Quem trabalha na escala 12x36 pode sim ter direito a horas extras, mas a situação é mais específica do que parece. A jornada de 12 horas seguidas de 36 horas de descanso já é, por si mesma, uma forma especial de organização do tempo de trabalho.

Por isso, horas extras nesse regime só surgem em situações concretas: quando o trabalhador ultrapassa as 12 horas previstas, quando a escala não é cumprida corretamente pelo empregador, ou quando há habitualidade de extensão da jornada sem o devido pagamento.

Entender essas situações pode fazer grande diferença no valor que você tem a receber.


O que é a escala 12x36 e como ela funciona na prática?


A escala 12x36 é um regime de trabalho em que o empregado trabalha 12 horas consecutivas e descansa as 36 horas seguintes. O ciclo se repete ao longo de todo o contrato de trabalho.

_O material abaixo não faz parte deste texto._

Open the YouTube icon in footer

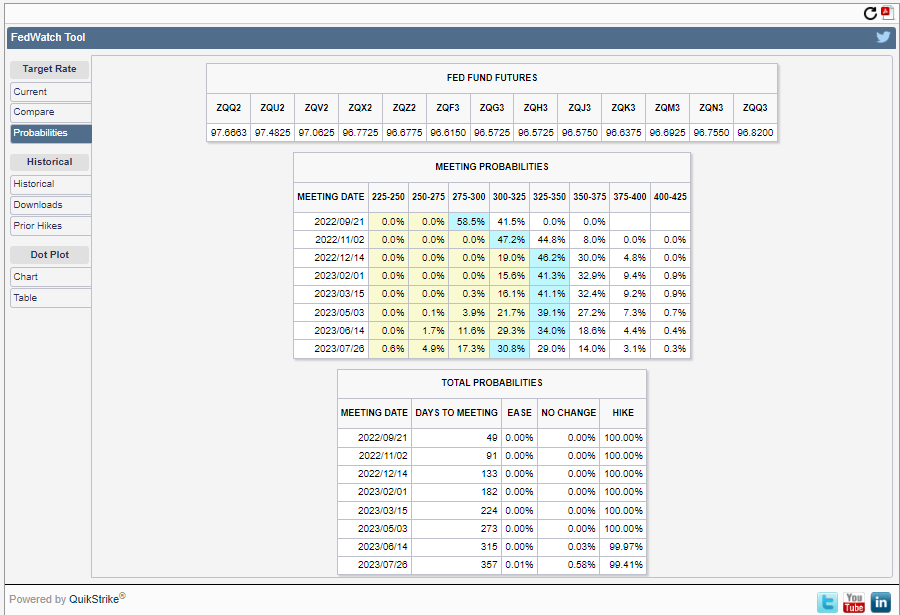point(853,602)
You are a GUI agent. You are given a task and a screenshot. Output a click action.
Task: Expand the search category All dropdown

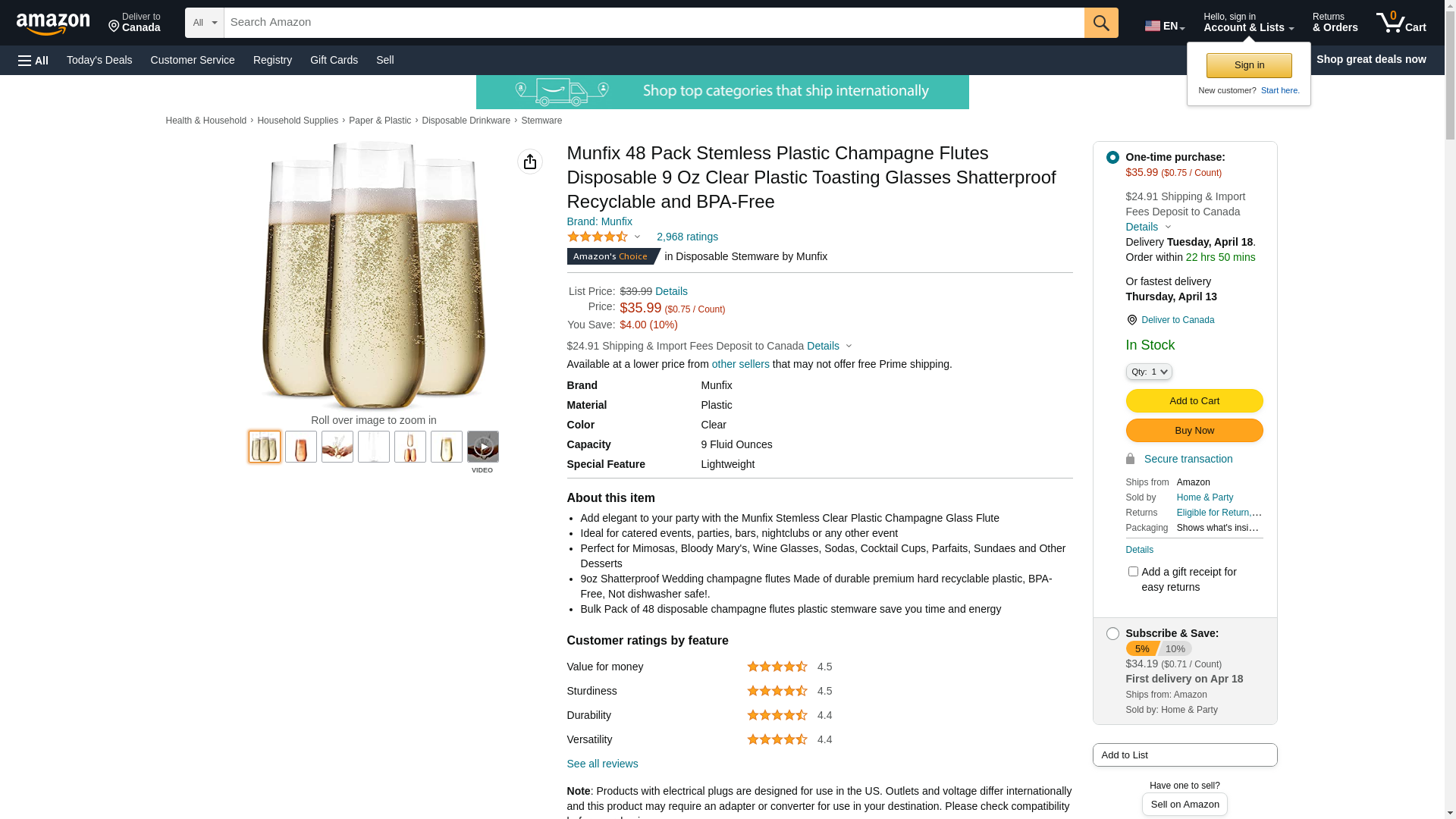click(x=204, y=23)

Esse modelo é muito comum em São Paulo, SP e em toda a Grande São Paulo em setores como:


  • Segurança patrimonial e vigilância;

  • Saúde (hospitais, clínicas, UPAs e prontos-socorros);

  • Indústria com operação contínua;

  • Portaria e condomínios residenciais e comerciais;

  • Teleatendimento e call centers que funcionam 24 horas.


A legislação brasileira, após a Reforma Trabalhista de 2017, passou a prever expressamente esse tipo de escala. A validade do regime depende de convenção coletiva, acordo coletivo de trabalho ou, em alguns casos, acordo individual escrito, ou seja, precisa estar documentada.

Na prática, esse regime distribui as horas de trabalho de forma diferente da jornada padrão de 8 horas diárias e 44 horas semanais.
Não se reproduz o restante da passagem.